Re: [LSF/MM/BPF TOPIC] Swap Abstraction "the pony"

David Hildenbrand <david@xxxxxxxxxx> · Fri, 8 Mar 2024 09:55:51 +0100

On 06.03.24 07:05, Barry Song wrote:
On Wed, Mar 6, 2024 at 4:00 PM Chris Li <chrisl@xxxxxxxxxx> wrote:

On Tue, Mar 5, 2024 at 5:15 PM Barry Song <21cnbao@xxxxxxxxx> wrote:
Another limitation I would like to address is that swap_writepage can
only write out IO in one contiguous chunk, not able to perform
non-continuous IO. When the swapfile is close to full, it is likely
the unused entry will spread across different locations. It would be
nice to be able to read and write large folio using discontiguous disk
IO locations.

I don't find it will be too difficult for swap_writepage to only write
out a large folio which has discontiguous swap offsets. taking
zRAM as an example, as long as bio can be organized correctly,
zram should be able to write a large folio one by one for its all
subpages.

Yes.

static void zram_bio_write(struct zram *zram, struct bio *bio)
{
         unsigned long start_time = bio_start_io_acct(bio);
         struct bvec_iter iter = bio->bi_iter;

         do {
                 u32 index = iter.bi_sector >> SECTORS_PER_PAGE_SHIFT;
                 u32 offset = (iter.bi_sector & (SECTORS_PER_PAGE - 1)) <<
                                 SECTOR_SHIFT;
                 struct bio_vec bv = bio_iter_iovec(bio, iter);

                 bv.bv_len = min_t(u32, bv.bv_len, PAGE_SIZE - offset);

                 if (zram_bvec_write(zram, &bv, index, offset, bio) < 0) {
                         atomic64_inc(&zram->stats.failed_writes);
                         bio->bi_status = BLK_STS_IOERR;
                         break;
                 }

                 zram_slot_lock(zram, index);
                 zram_accessed(zram, index);
                 zram_slot_unlock(zram, index);

                 bio_advance_iter_single(bio, &iter, bv.bv_len);
         } while (iter.bi_size);

         bio_end_io_acct(bio, start_time);
         bio_endio(bio);
}

right now , add_to_swap() is lacking a way to record discontiguous
offset for each subpage, alternatively, we have a folio->swap.

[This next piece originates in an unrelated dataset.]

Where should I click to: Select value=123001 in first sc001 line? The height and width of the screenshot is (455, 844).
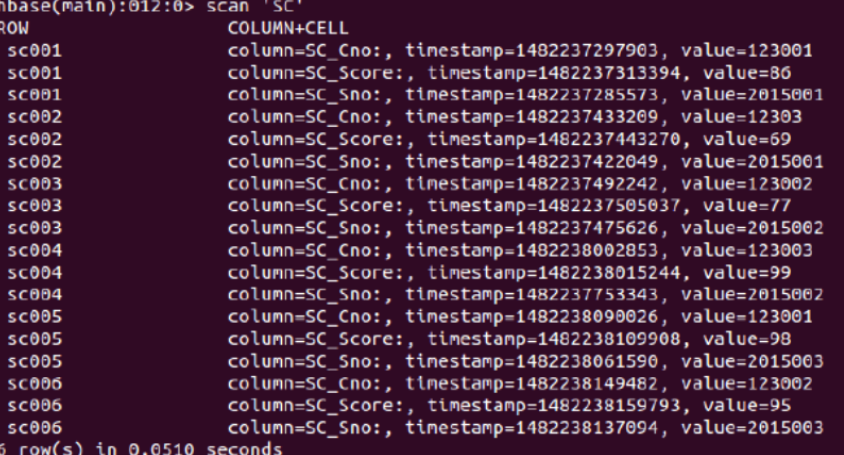747,51
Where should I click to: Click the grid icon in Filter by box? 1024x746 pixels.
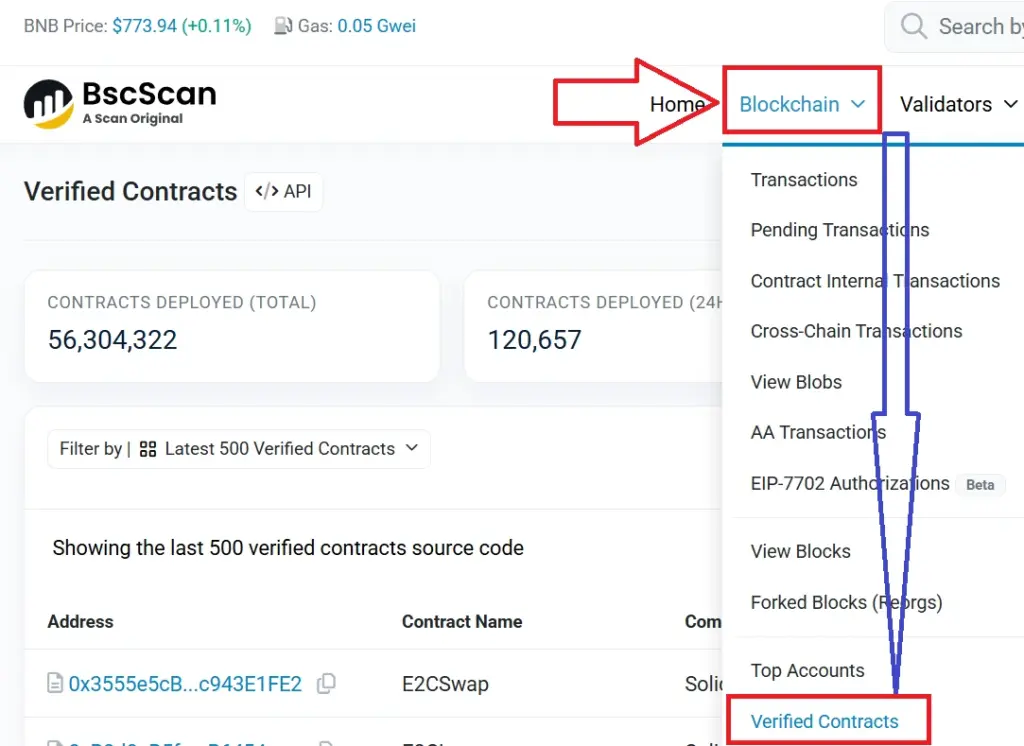pos(148,449)
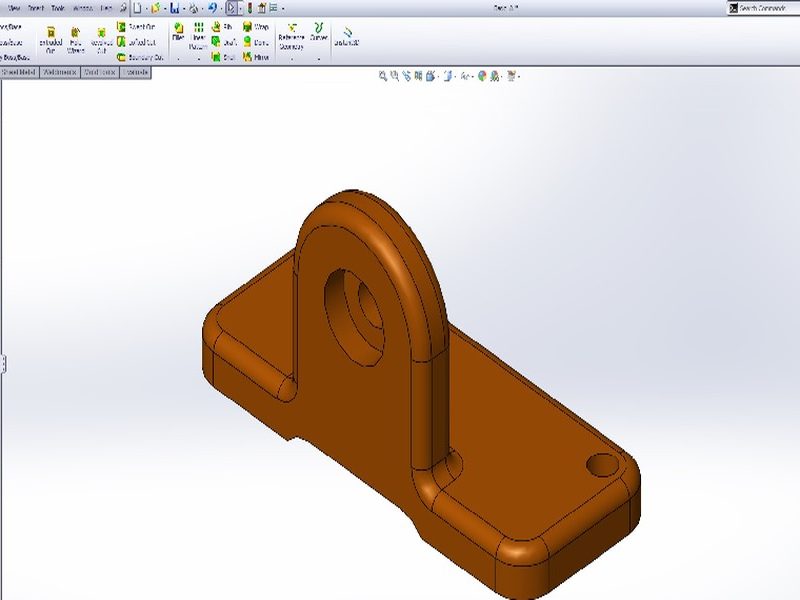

I wonder if we can somehow make it page granularity, for each
subpage, it can have its own offset somehow like page->swap,
then in swap_writepage(), we can make a bio with multiple
discontiguous I/O index. then we allow add_to_swap() to get
nr_pages different swap offsets, and fill into each subpage.

The key is where to store the subpage offset. It can't be stored on
the tail page's page->swap because some tail page's page struct are
just mapping of the head page's page struct. I am afraid this mapping
relationship has to be stored on the swap back end. That is the idea,
have swap backend keep track of an array of subpage's swap location.
This array is looked up by the head swap offset.

I assume "some tail page's page struct are just mapping of the head
page's page struct" is only true of hugeTLB larger than PMD-mapped
hugeTLB (for example 2MB) for this moment? more widely mTHP
less than PMD-mapped size will still have all tail page struct?

We just successfully stopped using subpages to store swap offsets, and 
even accidentally fixed a bug that was lurking for years. I am confident 
that we don't want to go back. The current direction is to move as much 
information we can out of the subpages: So if we can find ways to avoid 
messing with subpages, that would be great.

--
Cheers,

David / dhildenb